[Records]
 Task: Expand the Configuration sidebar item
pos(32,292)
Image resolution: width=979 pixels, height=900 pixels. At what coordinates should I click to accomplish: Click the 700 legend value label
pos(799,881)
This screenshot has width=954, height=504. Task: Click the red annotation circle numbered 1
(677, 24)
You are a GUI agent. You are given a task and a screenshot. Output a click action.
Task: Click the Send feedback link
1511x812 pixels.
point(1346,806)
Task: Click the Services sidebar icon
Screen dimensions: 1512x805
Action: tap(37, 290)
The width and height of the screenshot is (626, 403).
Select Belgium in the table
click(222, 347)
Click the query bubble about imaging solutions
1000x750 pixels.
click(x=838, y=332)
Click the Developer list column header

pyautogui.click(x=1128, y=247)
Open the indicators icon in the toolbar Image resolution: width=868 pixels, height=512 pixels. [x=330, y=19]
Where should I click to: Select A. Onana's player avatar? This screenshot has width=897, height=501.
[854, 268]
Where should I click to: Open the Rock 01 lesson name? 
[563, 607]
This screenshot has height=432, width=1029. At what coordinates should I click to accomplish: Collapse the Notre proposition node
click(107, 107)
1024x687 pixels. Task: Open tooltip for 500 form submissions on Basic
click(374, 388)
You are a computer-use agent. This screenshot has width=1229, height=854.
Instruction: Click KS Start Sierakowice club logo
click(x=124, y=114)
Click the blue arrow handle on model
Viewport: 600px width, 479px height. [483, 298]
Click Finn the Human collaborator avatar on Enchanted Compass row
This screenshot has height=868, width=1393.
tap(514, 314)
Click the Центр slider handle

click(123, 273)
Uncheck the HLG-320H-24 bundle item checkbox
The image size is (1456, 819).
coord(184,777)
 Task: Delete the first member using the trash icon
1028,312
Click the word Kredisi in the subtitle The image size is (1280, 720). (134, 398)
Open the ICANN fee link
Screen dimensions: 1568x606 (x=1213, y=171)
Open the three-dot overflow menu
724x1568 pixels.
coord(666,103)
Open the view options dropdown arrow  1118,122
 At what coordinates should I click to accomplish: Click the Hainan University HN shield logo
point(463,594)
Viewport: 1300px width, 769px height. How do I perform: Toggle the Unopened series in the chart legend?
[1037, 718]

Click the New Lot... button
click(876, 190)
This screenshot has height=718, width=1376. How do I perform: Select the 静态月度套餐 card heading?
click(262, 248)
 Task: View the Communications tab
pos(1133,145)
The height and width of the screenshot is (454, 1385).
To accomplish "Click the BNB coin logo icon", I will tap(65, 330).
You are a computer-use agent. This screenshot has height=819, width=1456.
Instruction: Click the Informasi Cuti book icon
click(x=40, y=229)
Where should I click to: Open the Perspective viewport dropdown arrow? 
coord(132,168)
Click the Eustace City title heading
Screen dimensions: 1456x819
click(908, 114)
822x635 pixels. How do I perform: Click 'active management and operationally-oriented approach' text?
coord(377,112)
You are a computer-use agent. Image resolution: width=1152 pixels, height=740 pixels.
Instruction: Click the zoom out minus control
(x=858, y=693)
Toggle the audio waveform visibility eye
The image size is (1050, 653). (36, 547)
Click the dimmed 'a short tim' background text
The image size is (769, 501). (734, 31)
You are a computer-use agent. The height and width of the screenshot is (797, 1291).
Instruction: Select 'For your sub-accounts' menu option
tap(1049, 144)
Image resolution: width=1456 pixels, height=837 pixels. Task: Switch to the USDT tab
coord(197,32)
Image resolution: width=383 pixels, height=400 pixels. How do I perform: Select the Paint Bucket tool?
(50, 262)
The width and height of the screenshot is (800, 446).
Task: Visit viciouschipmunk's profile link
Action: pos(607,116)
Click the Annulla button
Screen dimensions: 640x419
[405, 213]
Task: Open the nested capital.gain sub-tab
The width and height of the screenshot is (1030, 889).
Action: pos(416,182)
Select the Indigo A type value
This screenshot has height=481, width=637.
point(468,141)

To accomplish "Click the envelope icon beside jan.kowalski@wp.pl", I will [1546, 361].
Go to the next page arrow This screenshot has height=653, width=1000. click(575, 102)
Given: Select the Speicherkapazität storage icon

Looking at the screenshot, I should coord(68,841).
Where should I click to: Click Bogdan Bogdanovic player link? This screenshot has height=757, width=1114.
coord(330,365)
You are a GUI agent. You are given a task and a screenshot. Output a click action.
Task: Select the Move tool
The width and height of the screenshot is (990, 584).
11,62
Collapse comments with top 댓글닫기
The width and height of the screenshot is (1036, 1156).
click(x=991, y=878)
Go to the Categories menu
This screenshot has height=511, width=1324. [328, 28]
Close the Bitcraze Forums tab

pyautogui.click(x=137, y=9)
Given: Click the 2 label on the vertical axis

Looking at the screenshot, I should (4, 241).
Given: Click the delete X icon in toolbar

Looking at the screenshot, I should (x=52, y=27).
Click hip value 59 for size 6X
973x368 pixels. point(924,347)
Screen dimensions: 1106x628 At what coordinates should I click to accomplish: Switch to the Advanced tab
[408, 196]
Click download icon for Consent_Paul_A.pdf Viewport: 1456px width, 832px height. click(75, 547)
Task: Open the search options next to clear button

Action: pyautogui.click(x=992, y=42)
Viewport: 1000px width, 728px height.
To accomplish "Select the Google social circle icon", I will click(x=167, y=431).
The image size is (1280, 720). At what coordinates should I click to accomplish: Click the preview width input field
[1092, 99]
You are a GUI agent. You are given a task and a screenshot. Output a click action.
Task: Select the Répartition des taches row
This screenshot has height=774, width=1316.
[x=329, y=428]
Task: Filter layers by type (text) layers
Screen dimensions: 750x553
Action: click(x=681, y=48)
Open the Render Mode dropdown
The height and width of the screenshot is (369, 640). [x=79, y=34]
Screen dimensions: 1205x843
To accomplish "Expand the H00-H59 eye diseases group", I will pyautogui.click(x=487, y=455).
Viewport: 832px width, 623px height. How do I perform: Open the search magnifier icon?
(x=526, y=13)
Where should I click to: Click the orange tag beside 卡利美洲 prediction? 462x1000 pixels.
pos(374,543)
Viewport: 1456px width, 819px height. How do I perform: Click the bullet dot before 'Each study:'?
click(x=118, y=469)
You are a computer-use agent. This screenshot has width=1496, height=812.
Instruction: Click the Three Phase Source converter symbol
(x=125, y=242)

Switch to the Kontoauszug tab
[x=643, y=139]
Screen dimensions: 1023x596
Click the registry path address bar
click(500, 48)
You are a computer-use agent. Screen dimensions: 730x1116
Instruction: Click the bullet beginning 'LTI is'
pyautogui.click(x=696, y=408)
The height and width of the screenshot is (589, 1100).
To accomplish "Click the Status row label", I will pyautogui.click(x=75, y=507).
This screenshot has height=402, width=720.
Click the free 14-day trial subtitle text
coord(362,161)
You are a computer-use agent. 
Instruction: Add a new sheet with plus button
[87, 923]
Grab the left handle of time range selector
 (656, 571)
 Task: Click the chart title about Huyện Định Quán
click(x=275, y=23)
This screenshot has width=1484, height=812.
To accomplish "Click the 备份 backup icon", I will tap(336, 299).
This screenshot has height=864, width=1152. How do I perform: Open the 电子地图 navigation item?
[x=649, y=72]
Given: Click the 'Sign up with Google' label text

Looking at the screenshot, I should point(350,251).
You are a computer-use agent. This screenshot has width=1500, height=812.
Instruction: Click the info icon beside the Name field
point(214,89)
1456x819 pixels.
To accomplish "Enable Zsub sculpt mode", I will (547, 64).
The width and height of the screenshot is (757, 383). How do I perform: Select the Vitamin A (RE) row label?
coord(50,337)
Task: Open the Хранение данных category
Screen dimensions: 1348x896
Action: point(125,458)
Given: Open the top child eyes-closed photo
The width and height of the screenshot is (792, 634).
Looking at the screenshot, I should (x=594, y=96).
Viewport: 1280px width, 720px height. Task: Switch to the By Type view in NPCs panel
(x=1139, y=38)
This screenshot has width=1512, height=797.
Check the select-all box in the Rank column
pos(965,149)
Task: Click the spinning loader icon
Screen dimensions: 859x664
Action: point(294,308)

● Set task: Reproduce every line of the listing above, from the line containing "Switch to the Kontoauszug tab" down through the line containing "will (547, 64).", both included.

● Correct result:
Switch to the Kontoauszug tab
[x=643, y=139]
Screen dimensions: 1023x596
Click the registry path address bar
click(500, 48)
You are a computer-use agent. Screen dimensions: 730x1116
Instruction: Click the bullet beginning 'LTI is'
pyautogui.click(x=696, y=408)
The height and width of the screenshot is (589, 1100).
To accomplish "Click the Status row label", I will pyautogui.click(x=75, y=507).
This screenshot has height=402, width=720.
Click the free 14-day trial subtitle text
coord(362,161)
You are a computer-use agent. 
Instruction: Add a new sheet with plus button
[87, 923]
Grab the left handle of time range selector
 (656, 571)
 Task: Click the chart title about Huyện Định Quán
click(x=275, y=23)
This screenshot has width=1484, height=812.
To accomplish "Click the 备份 backup icon", I will tap(336, 299).
This screenshot has height=864, width=1152. How do I perform: Open the 电子地图 navigation item?
[x=649, y=72]
Given: Click the 'Sign up with Google' label text

Looking at the screenshot, I should point(350,251).
You are a computer-use agent. This screenshot has width=1500, height=812.
Instruction: Click the info icon beside the Name field
point(214,89)
1456x819 pixels.
To accomplish "Enable Zsub sculpt mode", I will (547, 64).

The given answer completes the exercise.